Bedia explains that this Cuban ceremonial costume was sent to him by a friend still living in his estranged homeland. “It has no nose and no mouth, because it is supposed to represent the spirit of the dead,” says Bedia. “However, it’s not something to be frightened of, but to respect. People go to these figures, call them Tata (elder), and ask what to do.” The artist points out other renditions of the character that appear in his studio: It plays instruments in a colorful burial scene that hangs in the bathroom among works by other indigenous artists; it also appears as a figure on Bedia’s altar (which is laden with stacked offerings of cigar butts) in an alcove at the end of a long wall pinned with canvases in progress and dripping with fresh paint.
The artist’s obsession with tribal objects dates back at least to the 1970s, when as a young art student in Havana he was more interested in mining folklore than in painting still lifes and figure models.
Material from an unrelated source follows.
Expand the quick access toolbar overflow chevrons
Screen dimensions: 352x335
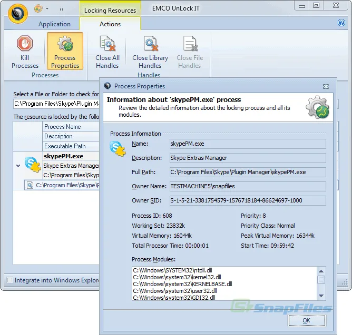pos(62,9)
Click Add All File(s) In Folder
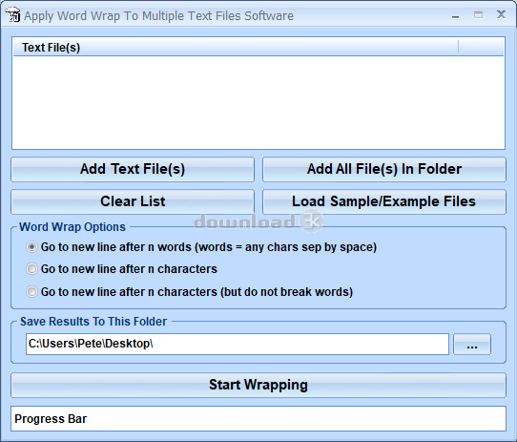This screenshot has height=442, width=517. click(384, 169)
One teacher understood and introduced him to books and ephemera about indigenous cultures, developing Bedia’s eye for the old Margaret Mead films he watches and the artifacts and oral histories he collects. “For me it’s more than a collection, it’s like an open-book library. I collect objects because I like physical proof of what I was looking for, that I was onto something.”
Bedia’s spiritual and anthropological leanings have long marked his large paintings and drawings peopled by elongated devils and warring natural and mechanical forces. His new exhibition, “First Hand,” at Fredric Snitzer Gallery in Miami’s Wynwood Art District from December 7 to January 5, reflects his efforts to connect with the beliefs behind the objects he collected during several visits to northwestern Zambia between 2004 and 2006. His participation in rituals and exchanges with natives there informed his understanding of the objects he will display alongside the paintings they inspired.
“Everyone knows that I base my work on those things. I don’t want to hide anything,” Bedia says. He gestures toward the found image of a tribal elder flanked by idols that he has embedded in the trunk of a hulking figure, tracing his finger-marks in the paint he applies freehand, using brushes and oil sticks only where needed for detail. “I try to recreate the power of that spirit force.”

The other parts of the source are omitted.